Source material Block Start

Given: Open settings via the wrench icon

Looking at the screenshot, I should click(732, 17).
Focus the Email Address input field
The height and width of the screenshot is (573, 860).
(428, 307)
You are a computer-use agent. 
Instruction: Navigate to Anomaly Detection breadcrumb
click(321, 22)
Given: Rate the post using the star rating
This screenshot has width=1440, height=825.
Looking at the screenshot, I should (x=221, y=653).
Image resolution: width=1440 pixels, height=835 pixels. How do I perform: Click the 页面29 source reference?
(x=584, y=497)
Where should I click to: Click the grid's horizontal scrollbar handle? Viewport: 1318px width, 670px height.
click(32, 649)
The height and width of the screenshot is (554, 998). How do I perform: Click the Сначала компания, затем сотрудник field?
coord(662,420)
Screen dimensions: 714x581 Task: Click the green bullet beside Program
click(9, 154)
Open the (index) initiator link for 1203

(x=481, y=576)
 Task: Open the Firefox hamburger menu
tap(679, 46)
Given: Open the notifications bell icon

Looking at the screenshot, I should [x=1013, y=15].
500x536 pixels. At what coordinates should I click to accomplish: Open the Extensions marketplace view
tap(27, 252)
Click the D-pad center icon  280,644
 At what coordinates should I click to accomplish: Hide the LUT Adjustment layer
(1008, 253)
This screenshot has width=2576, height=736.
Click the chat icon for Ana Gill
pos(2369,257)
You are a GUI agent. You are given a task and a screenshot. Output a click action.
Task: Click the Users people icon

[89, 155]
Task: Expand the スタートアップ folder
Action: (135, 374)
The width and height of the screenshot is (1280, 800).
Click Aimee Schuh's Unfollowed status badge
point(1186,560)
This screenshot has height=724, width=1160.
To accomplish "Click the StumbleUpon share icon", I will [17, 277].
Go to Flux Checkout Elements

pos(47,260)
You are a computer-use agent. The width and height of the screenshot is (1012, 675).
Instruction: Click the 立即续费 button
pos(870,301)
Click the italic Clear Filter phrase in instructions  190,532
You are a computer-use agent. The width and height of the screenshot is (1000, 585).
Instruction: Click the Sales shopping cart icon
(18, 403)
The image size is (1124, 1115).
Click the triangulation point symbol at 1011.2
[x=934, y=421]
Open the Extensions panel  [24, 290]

Source material Block End

▶ _What is needed_: All lines from the one containing "Click the chat icon for Ana Gill" through the end of the data, and no others, are to be given again word for word.

▶ _Written answer_:
Click the chat icon for Ana Gill
pos(2369,257)
You are a GUI agent. You are given a task and a screenshot. Output a click action.
Task: Click the Users people icon

[89, 155]
Task: Expand the スタートアップ folder
Action: (135, 374)
The width and height of the screenshot is (1280, 800).
Click Aimee Schuh's Unfollowed status badge
point(1186,560)
This screenshot has height=724, width=1160.
To accomplish "Click the StumbleUpon share icon", I will [17, 277].
Go to Flux Checkout Elements

pos(47,260)
You are a computer-use agent. The width and height of the screenshot is (1012, 675).
Instruction: Click the 立即续费 button
pos(870,301)
Click the italic Clear Filter phrase in instructions  190,532
You are a computer-use agent. The width and height of the screenshot is (1000, 585).
Instruction: Click the Sales shopping cart icon
(18, 403)
The image size is (1124, 1115).
Click the triangulation point symbol at 1011.2
[x=934, y=421]
Open the Extensions panel  [24, 290]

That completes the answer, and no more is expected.